DIRECTIONS FOR THIS TASK:
Please retype the records below exactly as they appear, but leave out the pictures.

[[ DATA LISTING open ]]

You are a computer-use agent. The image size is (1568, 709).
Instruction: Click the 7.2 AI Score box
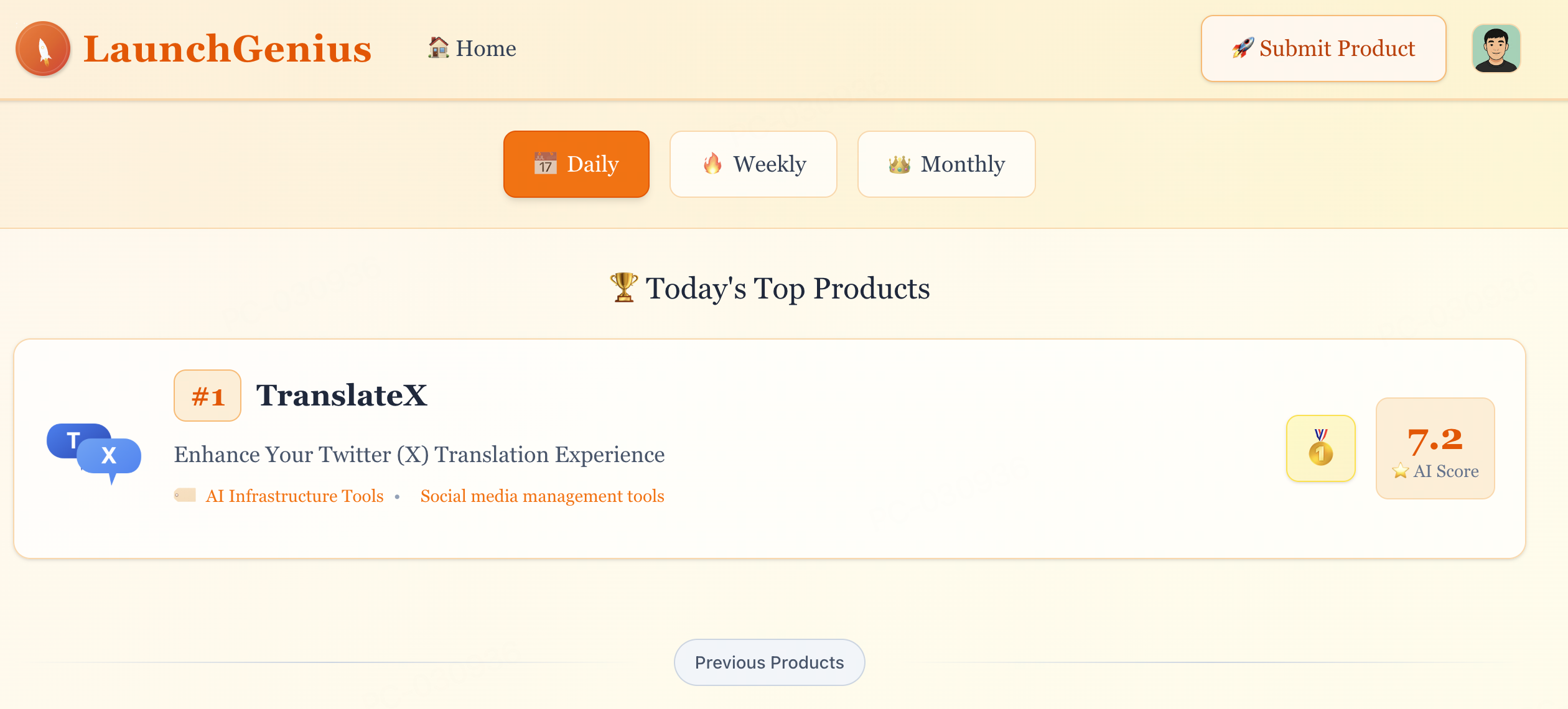(x=1435, y=448)
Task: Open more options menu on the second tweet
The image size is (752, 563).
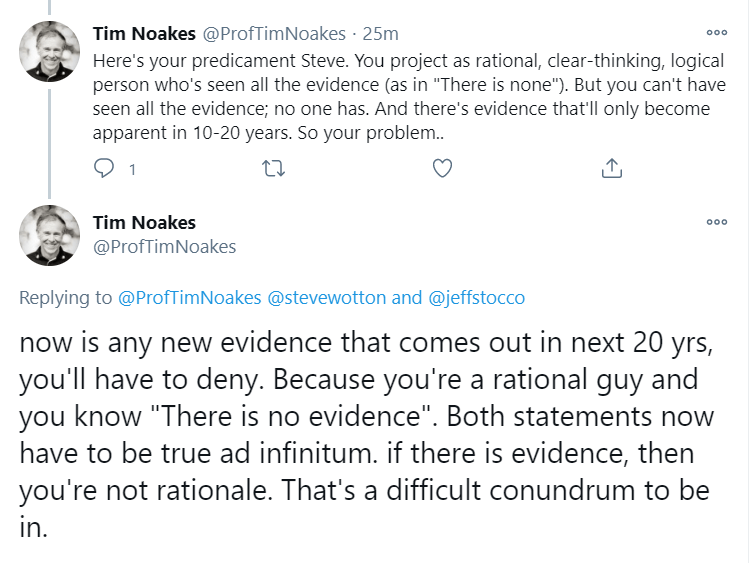Action: point(716,221)
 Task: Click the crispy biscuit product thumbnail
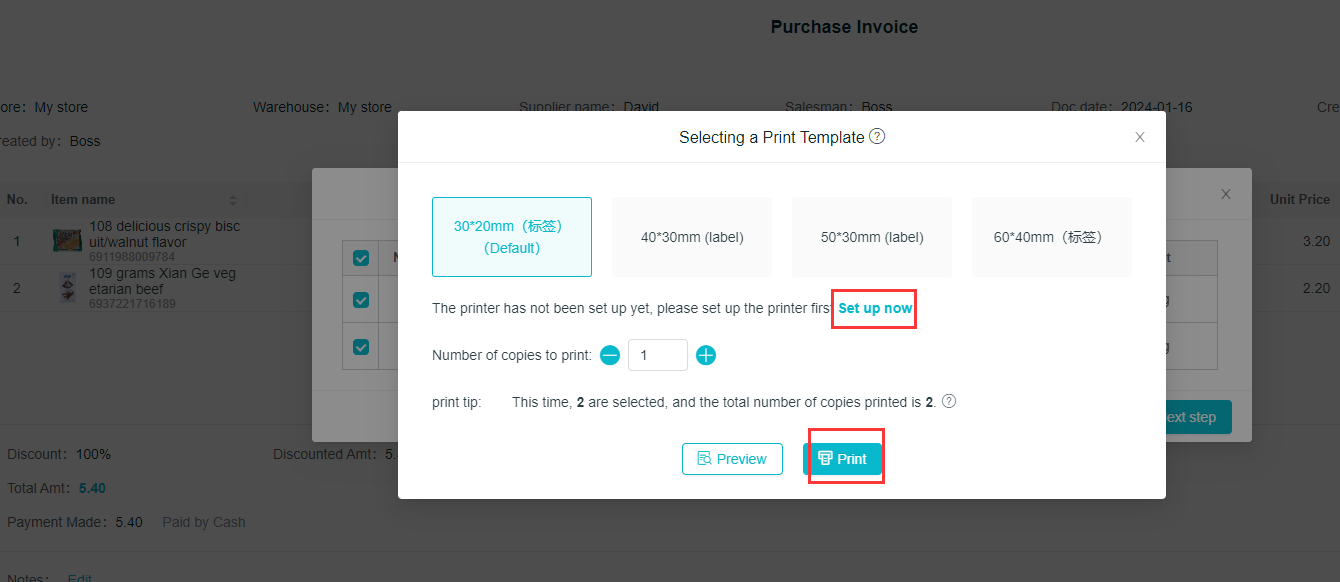pos(67,240)
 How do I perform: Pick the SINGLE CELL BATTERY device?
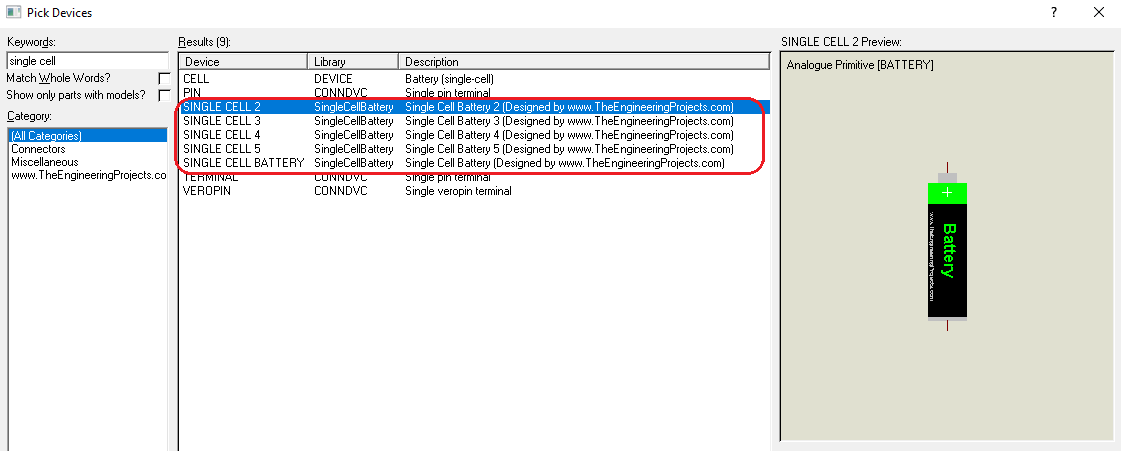click(243, 163)
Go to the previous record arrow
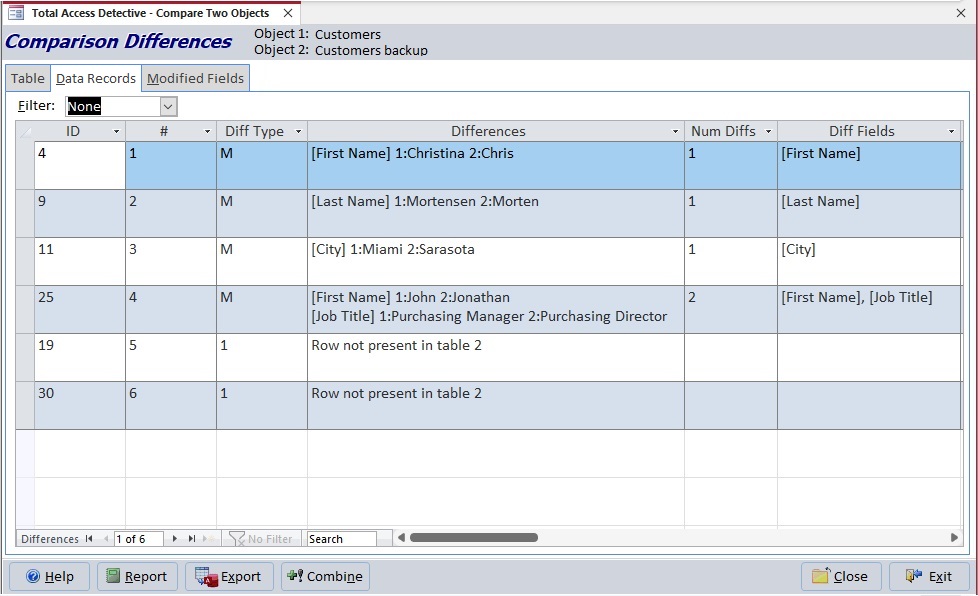The image size is (978, 596). click(x=105, y=538)
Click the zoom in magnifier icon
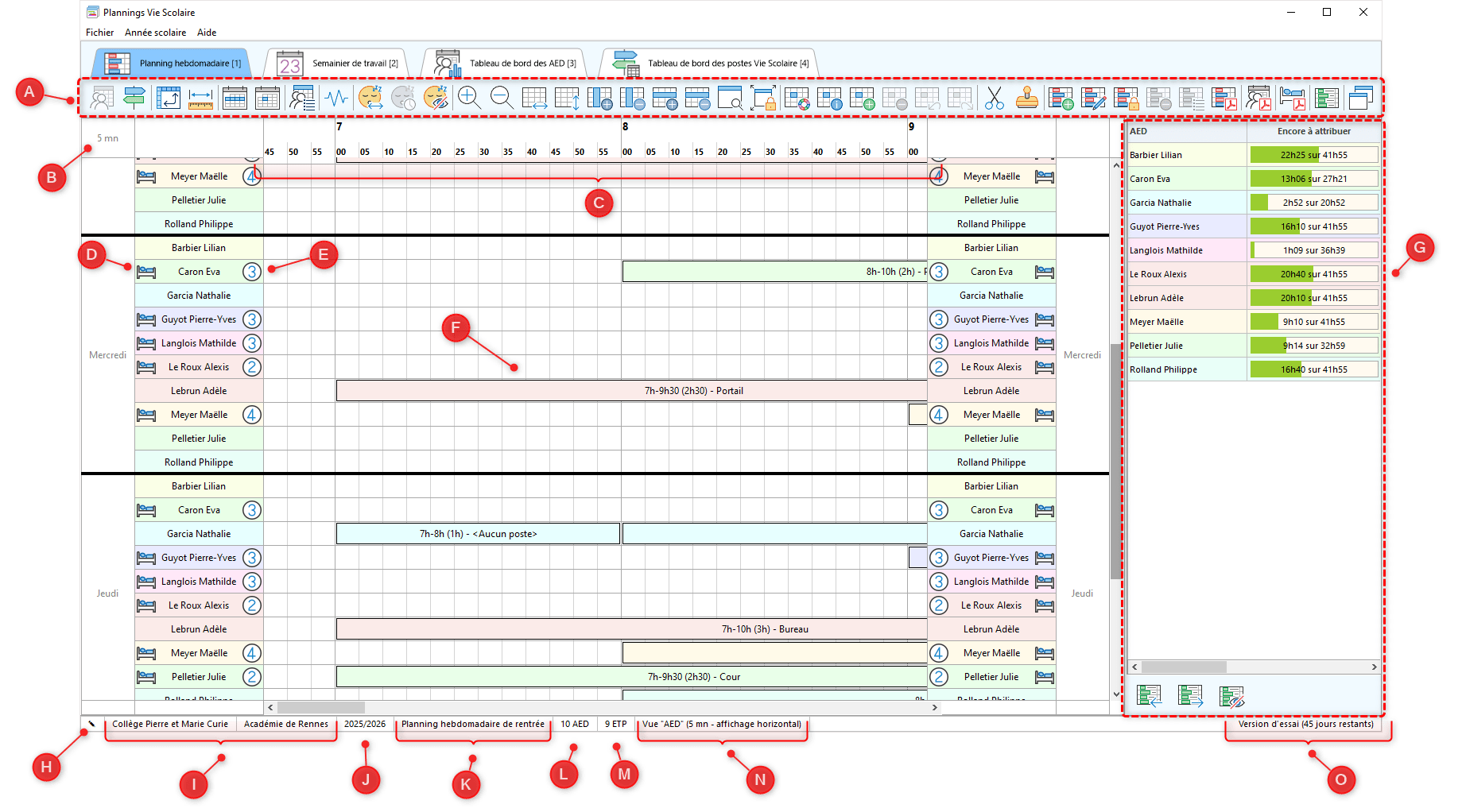This screenshot has height=812, width=1462. pos(469,98)
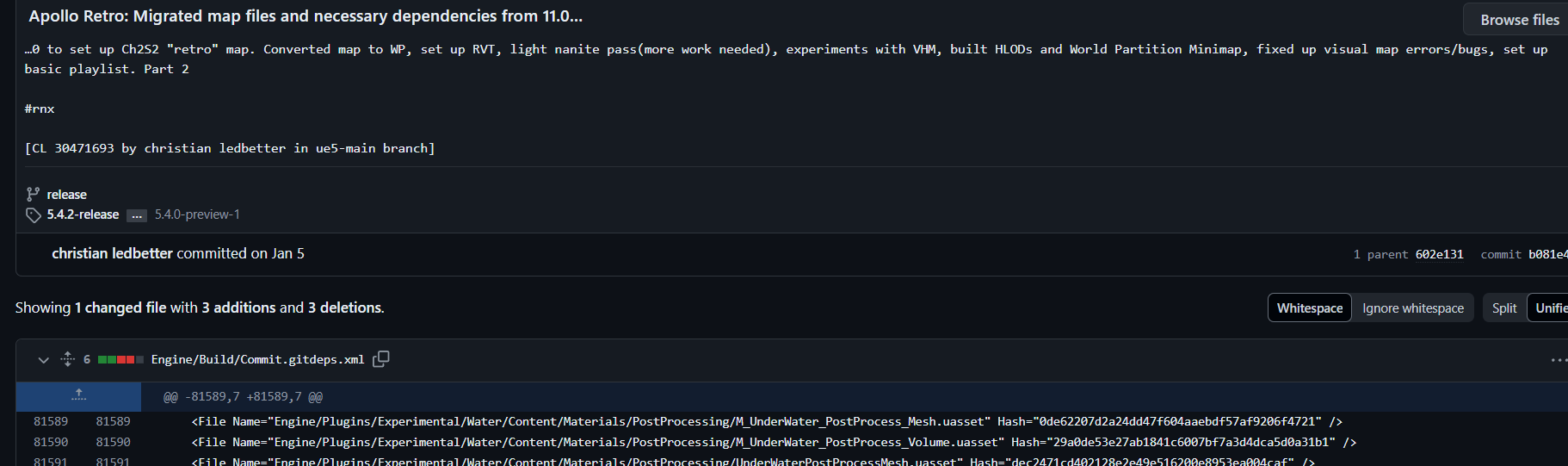Open the release branch link

coord(66,195)
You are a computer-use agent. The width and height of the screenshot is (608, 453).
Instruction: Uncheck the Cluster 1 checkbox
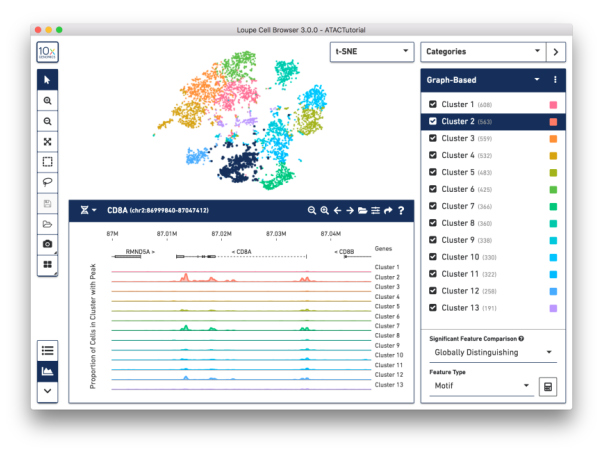432,104
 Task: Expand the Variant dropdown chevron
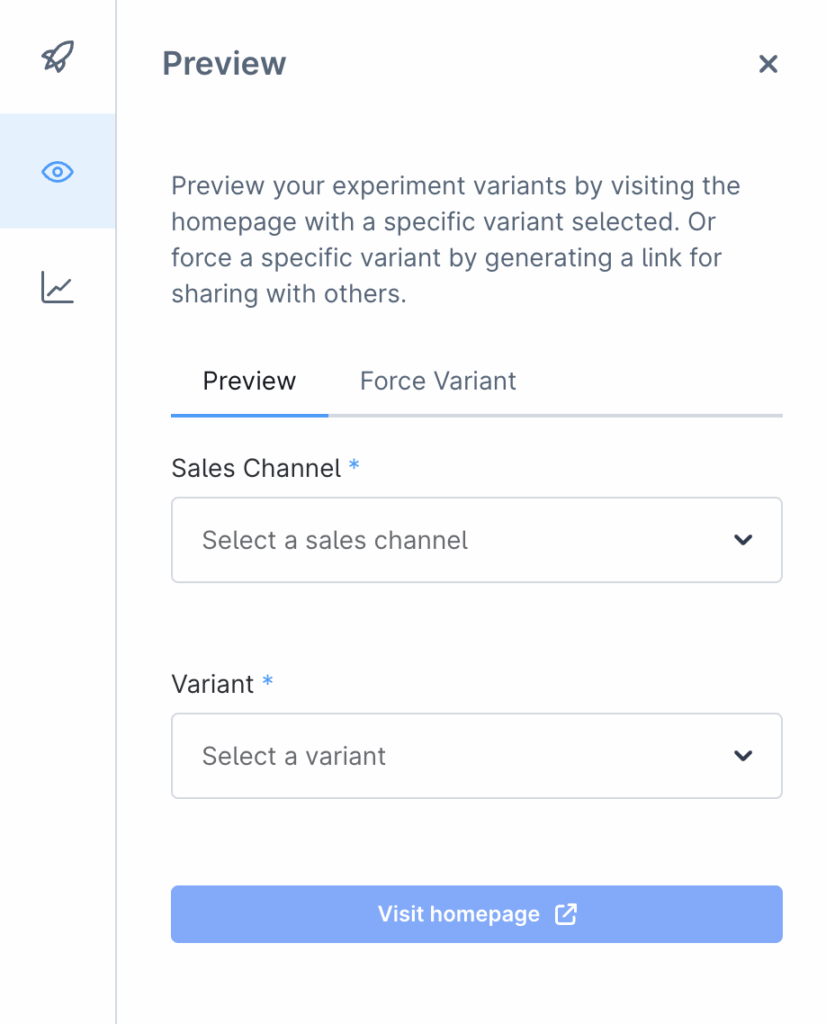(742, 756)
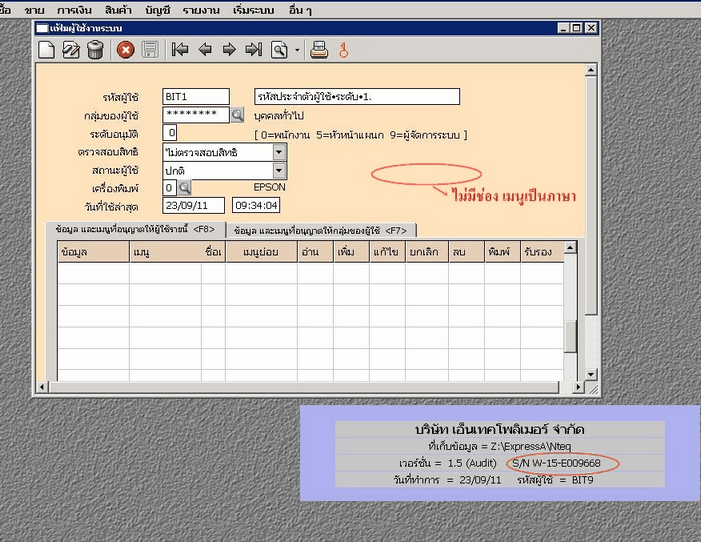Click the lookup magnifier beside user group
Screen dimensions: 701x542
[238, 115]
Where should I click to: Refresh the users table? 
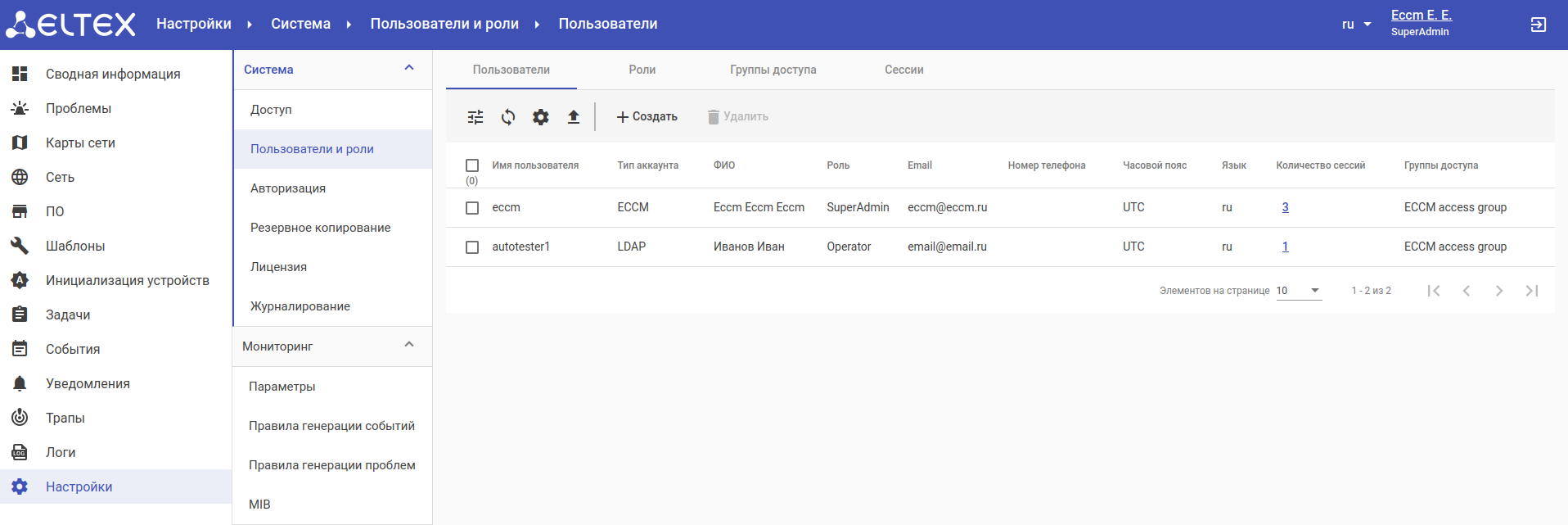508,117
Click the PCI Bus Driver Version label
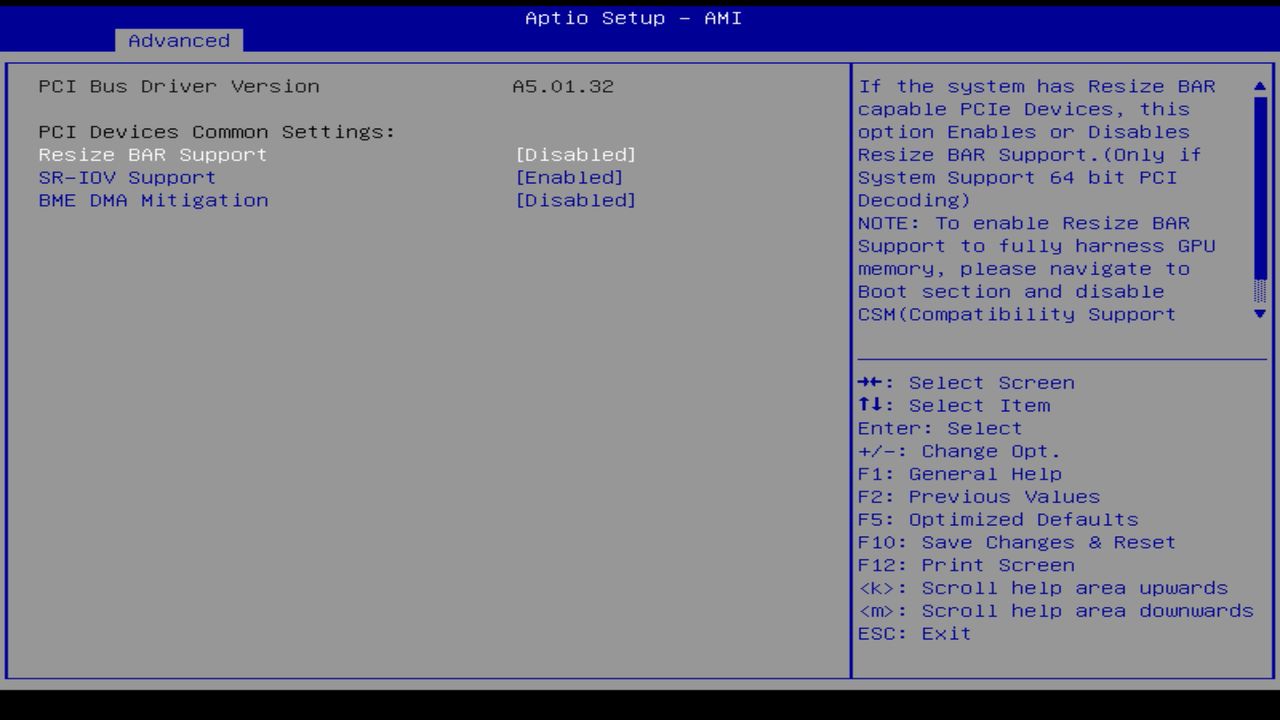The height and width of the screenshot is (720, 1280). [179, 86]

[[ DATA LISTING closed ]]

TASK ANSWER:
You are a computer-use agent. The image size is (1568, 709).
Instruction: Click the 7.2 AI Score box
(x=1435, y=448)
Task: Open more options menu on the second tweet
The image size is (752, 563).
Action: point(716,221)
 Task: Click the crispy biscuit product thumbnail
pos(67,240)
 How do I perform: Pick the SINGLE CELL BATTERY device?
click(243, 163)
Go to the previous record arrow
The image size is (978, 596). click(x=105, y=538)
Click the zoom in magnifier icon
This screenshot has height=812, width=1462. pos(469,98)
Open the release branch link

coord(66,195)
You are a computer-use agent. The width and height of the screenshot is (608, 453).
Instruction: Uncheck the Cluster 1 checkbox
432,104
 Task: Expand the Variant dropdown chevron
(742, 756)
Click the lookup magnifier beside user group
Screen dimensions: 701x542
[238, 115]
Where should I click to: Refresh the users table? 
508,117
Click the PCI Bus Driver Version label
The height and width of the screenshot is (720, 1280). [179, 86]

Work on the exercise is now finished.